Covid: people who catch virus five times more likely to die for up to 18 months after infection

The likelihood of Covid patients dying was up to 81 times higher in the first three weeks of infection

People who catch Covid are at a much greater risk of dying for at least 18 months after being infected, a new study suggests.

The research, published in Cardiovascular Research, a journal of the European Society of Cardiology (ESC), assessed more than 150,000 British participants and found that, compared to uninfected people, the likelihood of Covid patients dying was up to 81 times higher in the first three weeks of infection.

This risk remained five times higher for up to 18 months later, according to the findings. The study also found that the virus is linked with higher risks of a heart attack or stroke in both the short- and long-term.

People who catch Covid are at a much greater risk of dying for at least 18 months, a study suggests (Composite: Mark Hall)

Researchers compared the occurrence of cardiovascular conditions and death in people infected with the virus, compared to uninfected people, among participants recruited before December 2020, when no vaccines were available in the UK.

More than 7,500 British patients diagnosed with Covid infection from 16 March 16 2020 and 30 November 2020 were identified. Each patient was matched with up to 10 people who did not have Covid during the study period from March 2020 to the end of August 2021, and a group from before the pandemic.

Each uninfected group had more than 70,000 participants who were similar to the Covid group for factors including:

  • age
  • sex
  • smoking
  • diabetes
  • high blood pressure
  • cardiovascular and other health conditions
  • body mass index (BMI) 
  • ethnicity

In all three groups, the average age was 66 and there were nearly equal numbers of men and women.

Study author Professor Ian Wong, of the University of Hong Kong, said: “The historical control cohort was included to rule out the effect of routine healthcare services being reduced or cancelled during the pandemic, which led to worsening health and increased mortality even in uninfected people.”

Figures were obtained from medical and death records for outcomes including major cardiovascular disease - a composite of heart failure, stroke and coronary heart disease; numerous cardiovascular conditions, including stroke, irregular heartbeat and a heart attack; death from cardiovascular disease; and all-cause death.

Links were evaluated for the acute phase - within 21 days of Covid infection - and the post-acute phase, starting at 22 days after infection and continuing for 18 months.

Covid patients ‘should be monitored for a year’

Patients who were infected with Covid were around four times more likely to develop cardiovascular disease in the acute phase and 40% more likely in the post-acute phase, compared with the two uninfected groups.

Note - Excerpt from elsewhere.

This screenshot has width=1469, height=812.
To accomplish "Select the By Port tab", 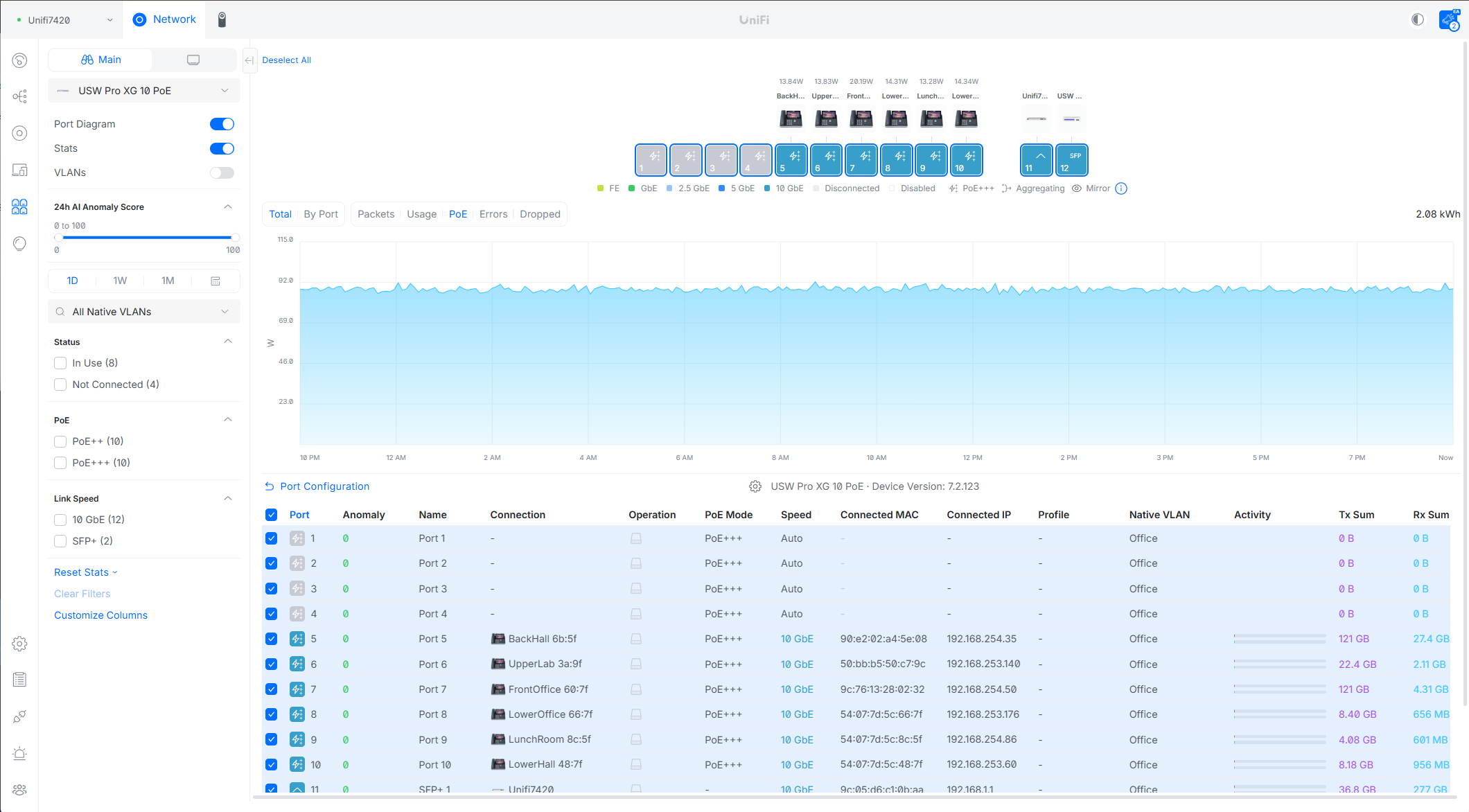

As for the risk of death, this was up to 81 times higher among Covid patients in the acute phase and five times higher in the latter.

Researchers found that patients with severe Covid were more likely to develop major cardiovascular disease or die than non-severe cases.

Covid patients also had a greater likelihood of several cardiovascular conditions - including a heart attack and deep vein thrombosis - compared with uninfected participants in both the short- and long-term.

Risks of some cardiovascular issues, such as stroke and irregular heartbeat, were elevated in Covid patients in the short-term, but then returned to normal levels.

Study author Professor Ian Wong, of the University of Hong Kong, said: “Covid-19 patients were more likely to develop numerous cardiovascular conditions compared to uninfected participants, which may have contributed to their higher risks of death.

“The findings indicate that patients with Covid-19 should be monitored for at least a year after recovering from the acute illness to diagnose cardiovascular complications of the infection, which form part of long Covid.”

He added: “Previous research has indicated that Covid-19 vaccination may prevent complications, and further studies are needed to investigate its effectiveness in reducing the risks of cardiovascular disease and death after Covid-19 infection in patients with Covid-19 vaccination compared to those without vaccination.”

ESC spokesperson Professor Héctor Bueno, of the National Centre for Cardiovascular Research (CNIC) in Spain, said: “Covid-19 has had a huge impact on patients with cardiovascular disease, who were less likely to receive optimal care during the pandemic and more likely to die from the infection.

“This study shows that Covid-19 also increases the risk of having cardiovascular complications and dying in the first weeks after the infection and remains high for months, suggesting that specific cardiovascular monitoring may be appropriate in these patients.”